* [Tâches à réaliser]
- 1) Résumez en deux phrases le texte sur l'islamophobie au Canada.
- 2) Recopiez le passage du texte sur l'islamophobie au Canada compris entre « (Ottawa) Des groupes » et « toute critique d’Israël. », inclus.

* [Section du texte]
+ + + + + + +
(Ottawa) Des groupes musulmans ont appelé jeudi les partis politiques à redoubler d’efforts pour éradiquer l’islamophobie au Canada et à ne pas qualifier d’antisémite toute critique d’Israël.

Les préoccupations étaient centrées sur les condamnations des rassemblements et du plaidoyer propalestiniens depuis l’attaque du Hamas contre Israël, le 7 octobre.

« La réponse que la communauté musulmane du Canada reçoit depuis des mois de la part de nos dirigeants élus a été pleine de duplicité », a argué jeudi le PDG du Conseil national des musulmans canadiens, Stephen Brown.

Témoignant devant le Comité permanent de la justice de la Chambre des communes, M. Brown a soutenu qu’il est contradictoire que des politiciens dénoncent la discrimination tout en vilipendant les personnes qui participent à des manifestations pacifiques propalestiniennes.

« L’un dit qu’il se soucie de nos préoccupations, et l’autre se retourne immédiatement et diffuse davantage de fausses informations et tente délibérément de vilipender toute une communauté en la traitant de haineuse et intolérante », a-t-il témoigné.

Son témoignage faisait partie d’une étude parlementaire sur l’islamophobie au Canada, qui donnait suite à une étude similaire sur l’antisémitisme. La police a signalé une augmentation des crimes visant les Juifs et les musulmans partout au Canada depuis le début de la guerre entre Israël et le Hamas en octobre dernier.

Le groupe de M. Brown a appelé les députés à adopter une motion pour dénoncer le racisme anti-palestinien et demander instamment que les libertés civiles soient protégées, « y compris la capacité de critiquer les gouvernements étrangers ».

Le Conseil des agences au service des Sud-Asiatiques a également déclaré que des politiciens avaient calomnié les personnes qui s’opposaient à la campagne militaire israélienne dans la bande de Gaza.

« Nous avons vu des communautés musulmanes être ciblées par l’islamophobie parce qu’elles soutiennent le peuple palestinien et les droits des Palestiniens », a raconté Samya Hasan, cheffe du groupe basé à Toronto.
+ + + + + + +
* [Données enregistrées]
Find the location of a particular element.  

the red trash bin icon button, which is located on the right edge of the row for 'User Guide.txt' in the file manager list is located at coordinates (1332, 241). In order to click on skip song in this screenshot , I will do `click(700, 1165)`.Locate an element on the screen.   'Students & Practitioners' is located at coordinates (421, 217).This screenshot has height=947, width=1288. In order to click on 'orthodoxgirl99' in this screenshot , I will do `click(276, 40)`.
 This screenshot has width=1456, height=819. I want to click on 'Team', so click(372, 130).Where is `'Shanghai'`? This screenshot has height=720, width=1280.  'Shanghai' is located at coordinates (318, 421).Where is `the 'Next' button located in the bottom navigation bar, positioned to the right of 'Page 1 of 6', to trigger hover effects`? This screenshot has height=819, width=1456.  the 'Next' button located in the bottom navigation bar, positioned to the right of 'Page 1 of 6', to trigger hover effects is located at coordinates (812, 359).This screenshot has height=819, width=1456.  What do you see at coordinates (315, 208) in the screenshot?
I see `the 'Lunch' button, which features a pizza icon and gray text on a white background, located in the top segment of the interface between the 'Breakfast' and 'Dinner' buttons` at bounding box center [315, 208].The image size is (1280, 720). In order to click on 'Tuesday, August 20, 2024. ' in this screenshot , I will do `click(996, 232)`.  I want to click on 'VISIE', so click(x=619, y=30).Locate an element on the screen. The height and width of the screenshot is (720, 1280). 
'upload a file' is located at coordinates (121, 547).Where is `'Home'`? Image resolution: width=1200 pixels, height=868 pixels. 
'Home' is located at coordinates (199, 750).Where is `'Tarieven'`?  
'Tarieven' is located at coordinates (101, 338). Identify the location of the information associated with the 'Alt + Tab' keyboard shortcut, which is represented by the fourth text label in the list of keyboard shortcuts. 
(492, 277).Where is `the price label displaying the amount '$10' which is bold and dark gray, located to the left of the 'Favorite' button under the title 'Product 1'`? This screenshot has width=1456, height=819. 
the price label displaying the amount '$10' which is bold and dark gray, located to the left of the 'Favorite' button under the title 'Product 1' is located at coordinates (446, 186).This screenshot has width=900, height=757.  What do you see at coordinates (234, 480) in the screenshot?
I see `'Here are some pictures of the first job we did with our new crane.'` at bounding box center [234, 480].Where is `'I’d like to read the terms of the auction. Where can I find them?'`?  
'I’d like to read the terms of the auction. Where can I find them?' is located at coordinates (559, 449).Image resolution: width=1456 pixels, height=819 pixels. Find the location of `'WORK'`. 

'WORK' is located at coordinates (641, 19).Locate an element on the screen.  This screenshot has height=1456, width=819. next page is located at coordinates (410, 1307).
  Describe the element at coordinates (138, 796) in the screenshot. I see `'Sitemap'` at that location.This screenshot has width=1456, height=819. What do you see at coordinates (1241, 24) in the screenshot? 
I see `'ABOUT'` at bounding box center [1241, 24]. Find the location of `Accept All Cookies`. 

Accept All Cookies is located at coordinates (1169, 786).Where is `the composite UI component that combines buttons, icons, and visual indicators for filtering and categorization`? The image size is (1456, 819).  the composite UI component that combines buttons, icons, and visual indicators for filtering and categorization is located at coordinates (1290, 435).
+ + + + + + +
* [Résultats par tâche]
- 1) Jeudi, des groupes musulmans ont appelé les partis politiques à redoubler d'efforts contre l'islamophobie au Canada et à ne pas qualifier d'antisémite toute critique d'Israël. Le Conseil national des musulmans canadiens et le Conseil des agences au service des Sud-Asiatiques ont reproché aux politiciens de vilipender ou de calomnier les personnes qui soutiennent les Palestiniens ou s'opposent à la campagne militaire israélienne dans la bande de Gaza.

- 2)
(Ottawa) Des groupes musulmans ont appelé jeudi les partis politiques à redoubler d’efforts pour éradiquer l’islamophobie au Canada et à ne pas qualifier d’antisémite toute critique d’Israël.